**Text excerpt:**
-- -- --
Arch wiki has a slight variation.

----------

## jserink

 *Hu wrote:*   

> Why are you mounting devtmpfs at /dev/shm?  You should never mount devtmpfs explicitly.

 

Because of this:

2. devtmpfs support:

You need at least version 2.6.32 of the kernel for devtmpfs

functionality. Once you have this, make sure CONFIG_DEVTMPFS=y is set

in the kernel configuration. See the gentoo udev guide for the option in

make menuconfig [1].

If you have a line for /dev in /etc/fstab, make sure it is configured

for file system type devtmpfs (not tmpfs or any other type). Also, you

can remove this line if you prefer, since devtmpfs is mounted

automatically.

I changed it to this:

shm		/dev/shm	tmpfs	nodev,nosuid,noexec,rw	0 0

And it works now.

Cheers,

John

----------

## SamuliSuominen

 *jserink wrote:*   

> 
> 
> I changed it to this:
> 
> shm		/dev/shm	tmpfs	nodev,nosuid,noexec,rw	0 0
> ...

 

There shouldn't be /dev/shm line in /etc/fstab at all, you are just replicating the defaults there as it's automounted already with those options. Some outdated guides are telling people to put

that line to /etc/fstab, but that's all they are, outdated guides.

----------

## PaulBredbury

 *ssuominen wrote:*   

> it's automounted

 

By what?

----------

## SamuliSuominen

 *PaulBredbury wrote:*   

>  *ssuominen wrote:*   it's automounted 
> 
> By what?

 

udev (udev, udev-mount init scripts, devtmpfs)

----------

## jserink

I've removed the shm entry from my fstab and everything still works so it appears it does not need to be there.

Good tip.

jserink@jserinki7 ~ $ cat /etc/fstab

# /etc/fstab: static file system information.

#

# noatime turns off atimes for increased performance (atimes normally aren't 

# needed); notail increases performance of ReiserFS (at the expense of storage 

# efficiency).  It's safe to drop the noatime options if you want and to 

# switch between notail / tail freely.

#

# The root filesystem should have a pass number of either 0 or 1.

# All other filesystems should have a pass number of 0 or greater than 1.

#

# See the manpage fstab(5) for more information.

#

# <fs>			<mountpoint>	<type>		<opts>		<dump/pass>

# NOTE: If your BOOT partition is ReiserFS, add the notail option to opts.
-- -- --
**Available data:**
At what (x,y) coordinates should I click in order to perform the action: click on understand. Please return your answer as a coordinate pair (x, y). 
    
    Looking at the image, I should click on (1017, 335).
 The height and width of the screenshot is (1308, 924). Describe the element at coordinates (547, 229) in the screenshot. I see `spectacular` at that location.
-- -- --
**Written exercise:** According to the forum thread, which kernel version is the minimum for devtmpfs functionality?

**Exercise response:** Version 2.6.32